**Data provided**.
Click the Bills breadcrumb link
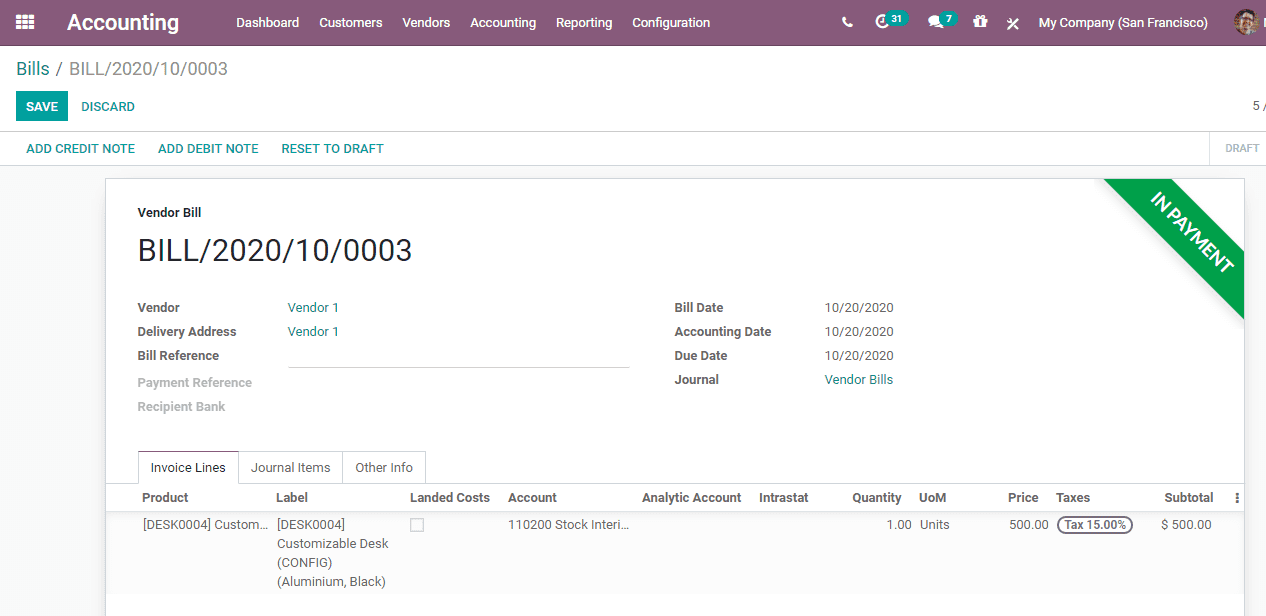This screenshot has width=1266, height=616. (x=30, y=68)
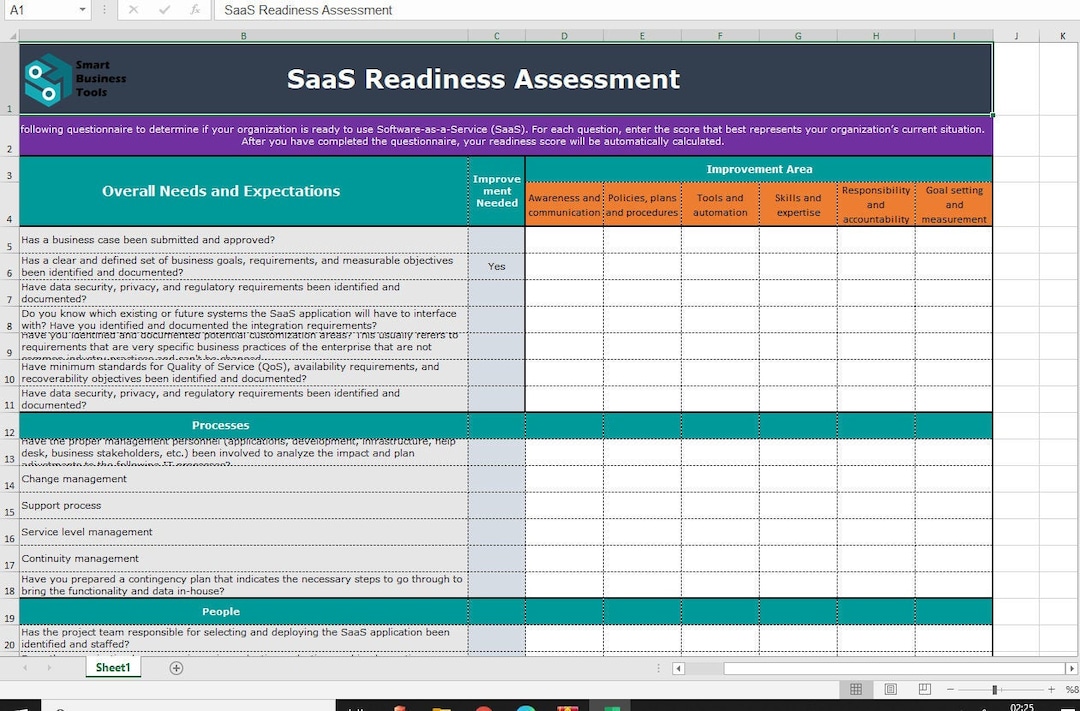
Task: Click the Zoom In plus control
Action: click(x=1049, y=689)
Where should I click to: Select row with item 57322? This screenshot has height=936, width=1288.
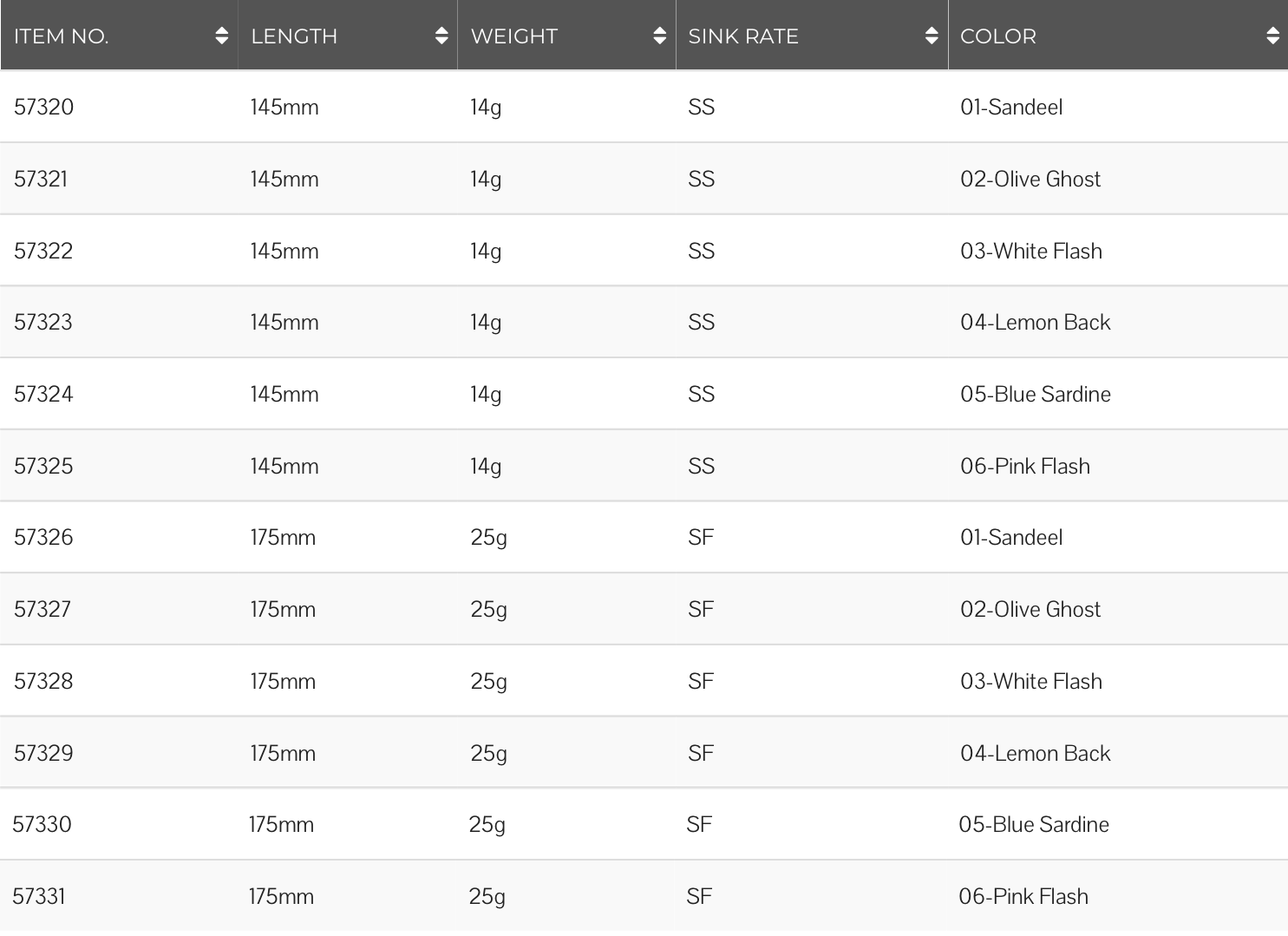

**What is needed**. Your task is an exact transcription of all the data, minus the pictures.

**Result of the task**.
Click the Bills breadcrumb link
This screenshot has width=1266, height=616. (x=30, y=68)
Task: Click the Zoom In plus control
Action: click(x=1049, y=689)
Where should I click to: Select row with item 57322? This screenshot has height=936, width=1288.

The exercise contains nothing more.